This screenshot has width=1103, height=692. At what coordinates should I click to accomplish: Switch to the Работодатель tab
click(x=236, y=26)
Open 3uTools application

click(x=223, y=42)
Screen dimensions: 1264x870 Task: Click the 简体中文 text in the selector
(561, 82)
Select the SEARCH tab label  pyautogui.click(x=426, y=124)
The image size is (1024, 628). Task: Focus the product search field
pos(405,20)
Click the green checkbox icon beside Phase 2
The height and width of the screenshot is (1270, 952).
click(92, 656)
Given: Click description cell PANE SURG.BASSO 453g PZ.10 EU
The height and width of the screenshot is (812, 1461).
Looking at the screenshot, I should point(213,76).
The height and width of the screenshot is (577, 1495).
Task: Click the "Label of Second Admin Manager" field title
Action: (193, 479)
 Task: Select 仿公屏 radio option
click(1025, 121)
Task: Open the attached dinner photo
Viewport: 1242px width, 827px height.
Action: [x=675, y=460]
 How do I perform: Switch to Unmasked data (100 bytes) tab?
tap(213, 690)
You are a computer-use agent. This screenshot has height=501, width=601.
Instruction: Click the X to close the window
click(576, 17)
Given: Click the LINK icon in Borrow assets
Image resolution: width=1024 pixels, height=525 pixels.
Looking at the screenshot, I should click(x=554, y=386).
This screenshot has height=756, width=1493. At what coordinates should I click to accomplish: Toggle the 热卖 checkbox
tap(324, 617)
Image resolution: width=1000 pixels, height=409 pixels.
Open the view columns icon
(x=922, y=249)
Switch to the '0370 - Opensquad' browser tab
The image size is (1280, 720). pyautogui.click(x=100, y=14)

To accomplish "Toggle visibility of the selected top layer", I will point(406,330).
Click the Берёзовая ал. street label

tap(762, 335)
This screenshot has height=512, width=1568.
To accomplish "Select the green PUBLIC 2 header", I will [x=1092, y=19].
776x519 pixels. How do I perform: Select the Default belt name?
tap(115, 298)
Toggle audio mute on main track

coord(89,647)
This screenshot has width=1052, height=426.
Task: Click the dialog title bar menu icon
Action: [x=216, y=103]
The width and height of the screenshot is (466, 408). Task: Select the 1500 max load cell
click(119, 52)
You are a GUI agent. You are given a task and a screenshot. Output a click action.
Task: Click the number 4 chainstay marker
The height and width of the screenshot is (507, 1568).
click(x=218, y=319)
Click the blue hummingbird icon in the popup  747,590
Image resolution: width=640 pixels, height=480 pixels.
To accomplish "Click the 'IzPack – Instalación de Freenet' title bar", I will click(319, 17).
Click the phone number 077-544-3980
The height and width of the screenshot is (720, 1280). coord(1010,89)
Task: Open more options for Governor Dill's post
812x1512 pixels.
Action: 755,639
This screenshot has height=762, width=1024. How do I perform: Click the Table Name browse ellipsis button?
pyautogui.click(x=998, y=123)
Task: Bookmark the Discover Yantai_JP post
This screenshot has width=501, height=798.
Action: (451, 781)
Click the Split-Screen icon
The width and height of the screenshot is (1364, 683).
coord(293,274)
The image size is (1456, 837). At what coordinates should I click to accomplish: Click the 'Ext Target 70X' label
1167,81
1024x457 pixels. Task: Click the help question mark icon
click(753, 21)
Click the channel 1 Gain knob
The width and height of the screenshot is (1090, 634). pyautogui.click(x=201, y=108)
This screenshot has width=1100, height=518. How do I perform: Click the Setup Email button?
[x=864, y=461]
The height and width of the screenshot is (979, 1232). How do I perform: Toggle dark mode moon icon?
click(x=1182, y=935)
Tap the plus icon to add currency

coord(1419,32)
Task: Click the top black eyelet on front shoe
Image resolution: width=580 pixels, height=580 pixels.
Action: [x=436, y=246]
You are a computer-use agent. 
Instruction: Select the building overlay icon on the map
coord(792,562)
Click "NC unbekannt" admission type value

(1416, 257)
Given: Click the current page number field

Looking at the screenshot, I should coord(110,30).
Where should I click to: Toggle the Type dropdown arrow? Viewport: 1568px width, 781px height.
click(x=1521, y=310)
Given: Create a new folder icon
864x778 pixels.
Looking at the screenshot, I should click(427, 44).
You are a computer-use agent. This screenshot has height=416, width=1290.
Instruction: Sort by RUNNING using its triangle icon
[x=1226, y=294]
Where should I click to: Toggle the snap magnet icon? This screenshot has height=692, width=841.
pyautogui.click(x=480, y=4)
==============================
Directions
Everything in the records is to be copied exactly.

Solution to this task
This screenshot has width=1103, height=692. At what coordinates should I click to accomplish: Switch to the Работодатель tab
click(x=236, y=26)
Open 3uTools application

click(x=223, y=42)
Screen dimensions: 1264x870 Task: Click the 简体中文 text in the selector
(561, 82)
Select the SEARCH tab label  pyautogui.click(x=426, y=124)
The image size is (1024, 628). Task: Focus the product search field
pos(405,20)
Click the green checkbox icon beside Phase 2
The height and width of the screenshot is (1270, 952).
click(92, 656)
Given: Click description cell PANE SURG.BASSO 453g PZ.10 EU
The height and width of the screenshot is (812, 1461).
Looking at the screenshot, I should point(213,76).
The height and width of the screenshot is (577, 1495).
Task: Click the "Label of Second Admin Manager" field title
Action: (193, 479)
 Task: Select 仿公屏 radio option
click(1025, 121)
Task: Open the attached dinner photo
Viewport: 1242px width, 827px height.
Action: [x=675, y=460]
 How do I perform: Switch to Unmasked data (100 bytes) tab?
tap(213, 690)
You are a computer-use agent. This screenshot has height=501, width=601.
Instruction: Click the X to close the window
click(576, 17)
Given: Click the LINK icon in Borrow assets
Image resolution: width=1024 pixels, height=525 pixels.
Looking at the screenshot, I should click(x=554, y=386).
This screenshot has height=756, width=1493. At what coordinates should I click to accomplish: Toggle the 热卖 checkbox
tap(324, 617)
Image resolution: width=1000 pixels, height=409 pixels.
Open the view columns icon
(x=922, y=249)
Switch to the '0370 - Opensquad' browser tab
The image size is (1280, 720). pyautogui.click(x=100, y=14)

To accomplish "Toggle visibility of the selected top layer", I will point(406,330).
Click the Берёзовая ал. street label

tap(762, 335)
This screenshot has height=512, width=1568.
To accomplish "Select the green PUBLIC 2 header", I will [x=1092, y=19].
776x519 pixels. How do I perform: Select the Default belt name?
tap(115, 298)
Toggle audio mute on main track

coord(89,647)
This screenshot has width=1052, height=426.
Task: Click the dialog title bar menu icon
Action: [x=216, y=103]
The width and height of the screenshot is (466, 408). Task: Select the 1500 max load cell
click(119, 52)
You are a GUI agent. You are given a task and a screenshot. Output a click action.
Task: Click the number 4 chainstay marker
The height and width of the screenshot is (507, 1568).
click(x=218, y=319)
Click the blue hummingbird icon in the popup  747,590
Image resolution: width=640 pixels, height=480 pixels.
To accomplish "Click the 'IzPack – Instalación de Freenet' title bar", I will click(319, 17).
Click the phone number 077-544-3980
The height and width of the screenshot is (720, 1280). coord(1010,89)
Task: Open more options for Governor Dill's post
812x1512 pixels.
Action: 755,639
This screenshot has height=762, width=1024. How do I perform: Click the Table Name browse ellipsis button?
pyautogui.click(x=998, y=123)
Task: Bookmark the Discover Yantai_JP post
This screenshot has width=501, height=798.
Action: (451, 781)
Click the Split-Screen icon
The width and height of the screenshot is (1364, 683).
coord(293,274)
The image size is (1456, 837). At what coordinates should I click to accomplish: Click the 'Ext Target 70X' label
1167,81
1024x457 pixels. Task: Click the help question mark icon
click(753, 21)
Click the channel 1 Gain knob
The width and height of the screenshot is (1090, 634). pyautogui.click(x=201, y=108)
This screenshot has width=1100, height=518. How do I perform: Click the Setup Email button?
[x=864, y=461]
The height and width of the screenshot is (979, 1232). How do I perform: Toggle dark mode moon icon?
click(x=1182, y=935)
Tap the plus icon to add currency

coord(1419,32)
Task: Click the top black eyelet on front shoe
Image resolution: width=580 pixels, height=580 pixels.
Action: [x=436, y=246]
You are a computer-use agent. 
Instruction: Select the building overlay icon on the map
coord(792,562)
Click "NC unbekannt" admission type value

(1416, 257)
Given: Click the current page number field

Looking at the screenshot, I should coord(110,30).
Where should I click to: Toggle the Type dropdown arrow? Viewport: 1568px width, 781px height.
click(x=1521, y=310)
Given: Create a new folder icon
864x778 pixels.
Looking at the screenshot, I should click(427, 44).
You are a computer-use agent. This screenshot has height=416, width=1290.
Instruction: Sort by RUNNING using its triangle icon
[x=1226, y=294]
Where should I click to: Toggle the snap magnet icon? This screenshot has height=692, width=841.
pyautogui.click(x=480, y=4)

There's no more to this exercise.